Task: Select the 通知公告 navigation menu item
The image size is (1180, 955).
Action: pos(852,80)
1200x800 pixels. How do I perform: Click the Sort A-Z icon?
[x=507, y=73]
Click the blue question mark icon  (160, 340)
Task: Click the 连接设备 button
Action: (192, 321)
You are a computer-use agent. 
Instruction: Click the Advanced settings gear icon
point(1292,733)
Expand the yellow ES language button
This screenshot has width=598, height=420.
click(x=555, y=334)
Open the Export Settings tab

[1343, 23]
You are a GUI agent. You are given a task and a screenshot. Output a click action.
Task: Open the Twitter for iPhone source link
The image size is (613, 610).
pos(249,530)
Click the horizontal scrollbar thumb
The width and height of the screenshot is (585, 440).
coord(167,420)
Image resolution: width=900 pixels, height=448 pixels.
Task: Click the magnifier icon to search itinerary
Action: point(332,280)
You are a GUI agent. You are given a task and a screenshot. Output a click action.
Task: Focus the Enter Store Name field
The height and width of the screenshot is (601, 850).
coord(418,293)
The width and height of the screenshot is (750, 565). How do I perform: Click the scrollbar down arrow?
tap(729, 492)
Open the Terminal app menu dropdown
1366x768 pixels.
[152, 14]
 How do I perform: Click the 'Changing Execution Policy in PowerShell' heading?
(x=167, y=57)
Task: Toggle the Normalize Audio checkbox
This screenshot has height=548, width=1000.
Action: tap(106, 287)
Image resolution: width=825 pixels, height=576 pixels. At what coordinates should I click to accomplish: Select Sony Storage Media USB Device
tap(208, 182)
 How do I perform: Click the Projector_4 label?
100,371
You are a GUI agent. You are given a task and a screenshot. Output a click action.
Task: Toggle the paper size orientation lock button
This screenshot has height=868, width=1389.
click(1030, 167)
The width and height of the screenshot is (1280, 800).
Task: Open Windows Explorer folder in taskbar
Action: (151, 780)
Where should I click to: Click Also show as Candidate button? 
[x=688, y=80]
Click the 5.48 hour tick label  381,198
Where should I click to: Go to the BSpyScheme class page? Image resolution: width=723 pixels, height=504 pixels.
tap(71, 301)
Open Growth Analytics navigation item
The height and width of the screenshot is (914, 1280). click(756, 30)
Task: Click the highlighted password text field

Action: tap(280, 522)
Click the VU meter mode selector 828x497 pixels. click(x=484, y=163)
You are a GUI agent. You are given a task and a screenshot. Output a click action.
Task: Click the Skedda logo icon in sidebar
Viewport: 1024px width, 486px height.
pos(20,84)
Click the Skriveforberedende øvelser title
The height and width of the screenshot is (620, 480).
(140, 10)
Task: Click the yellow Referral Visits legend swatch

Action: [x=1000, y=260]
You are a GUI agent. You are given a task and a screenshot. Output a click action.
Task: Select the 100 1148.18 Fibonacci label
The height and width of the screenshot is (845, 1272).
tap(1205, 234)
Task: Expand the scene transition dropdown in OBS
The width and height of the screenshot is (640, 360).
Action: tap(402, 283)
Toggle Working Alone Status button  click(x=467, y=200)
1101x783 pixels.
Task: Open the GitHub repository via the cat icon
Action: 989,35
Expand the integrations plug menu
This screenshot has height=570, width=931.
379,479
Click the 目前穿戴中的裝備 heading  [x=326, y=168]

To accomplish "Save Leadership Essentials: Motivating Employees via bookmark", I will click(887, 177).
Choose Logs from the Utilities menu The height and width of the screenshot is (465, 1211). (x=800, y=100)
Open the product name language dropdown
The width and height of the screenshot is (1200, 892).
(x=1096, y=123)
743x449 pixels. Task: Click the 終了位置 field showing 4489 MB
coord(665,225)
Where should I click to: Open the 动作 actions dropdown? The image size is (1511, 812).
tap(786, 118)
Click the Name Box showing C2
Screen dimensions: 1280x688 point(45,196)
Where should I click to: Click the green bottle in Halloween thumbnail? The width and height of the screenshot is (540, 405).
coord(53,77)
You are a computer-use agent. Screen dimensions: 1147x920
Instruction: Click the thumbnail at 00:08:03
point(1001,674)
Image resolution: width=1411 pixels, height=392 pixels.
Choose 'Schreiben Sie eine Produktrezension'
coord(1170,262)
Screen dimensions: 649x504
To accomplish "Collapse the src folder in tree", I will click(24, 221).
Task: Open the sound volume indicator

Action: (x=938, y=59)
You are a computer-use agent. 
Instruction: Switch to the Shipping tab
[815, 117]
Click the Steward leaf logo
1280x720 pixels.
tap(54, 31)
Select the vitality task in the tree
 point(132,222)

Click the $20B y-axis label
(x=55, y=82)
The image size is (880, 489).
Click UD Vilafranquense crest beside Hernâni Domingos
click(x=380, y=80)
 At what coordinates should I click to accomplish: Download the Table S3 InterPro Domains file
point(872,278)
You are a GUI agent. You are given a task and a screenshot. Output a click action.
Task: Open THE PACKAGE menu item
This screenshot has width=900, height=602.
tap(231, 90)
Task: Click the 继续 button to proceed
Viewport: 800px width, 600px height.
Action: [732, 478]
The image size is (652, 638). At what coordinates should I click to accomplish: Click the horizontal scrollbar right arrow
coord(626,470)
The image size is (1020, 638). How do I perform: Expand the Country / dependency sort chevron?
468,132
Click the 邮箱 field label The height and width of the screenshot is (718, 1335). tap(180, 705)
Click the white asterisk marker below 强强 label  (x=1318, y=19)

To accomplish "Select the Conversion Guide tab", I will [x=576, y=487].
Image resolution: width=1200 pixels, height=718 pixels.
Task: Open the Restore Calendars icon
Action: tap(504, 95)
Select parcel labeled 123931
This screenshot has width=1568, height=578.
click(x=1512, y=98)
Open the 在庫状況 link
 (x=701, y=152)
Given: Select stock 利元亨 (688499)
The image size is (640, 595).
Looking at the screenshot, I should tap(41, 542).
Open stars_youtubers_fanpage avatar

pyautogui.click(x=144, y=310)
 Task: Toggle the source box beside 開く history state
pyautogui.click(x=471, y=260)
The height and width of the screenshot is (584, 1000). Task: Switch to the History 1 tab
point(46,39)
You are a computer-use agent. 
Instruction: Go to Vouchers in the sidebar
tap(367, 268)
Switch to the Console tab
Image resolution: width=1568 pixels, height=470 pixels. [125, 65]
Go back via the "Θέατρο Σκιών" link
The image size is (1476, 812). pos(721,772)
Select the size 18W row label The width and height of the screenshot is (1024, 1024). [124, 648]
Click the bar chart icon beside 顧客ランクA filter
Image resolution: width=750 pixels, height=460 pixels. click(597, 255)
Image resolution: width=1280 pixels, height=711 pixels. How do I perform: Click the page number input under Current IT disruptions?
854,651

▬▬▬▬▬▬

_BRIEF_
Once you reach the line with "The height and width of the screenshot is (584, 1000)." in the data above, copy it and every line after it exactly, up to and including the line with "Select the size".

_EXERCISE ANSWER_
The height and width of the screenshot is (584, 1000). Task: Switch to the History 1 tab
point(46,39)
You are a computer-use agent. 
Instruction: Go to Vouchers in the sidebar
tap(367, 268)
Switch to the Console tab
Image resolution: width=1568 pixels, height=470 pixels. [125, 65]
Go back via the "Θέατρο Σκιών" link
The image size is (1476, 812). pos(721,772)
Select the size 18W row label The width and height of the screenshot is (1024, 1024). [124, 648]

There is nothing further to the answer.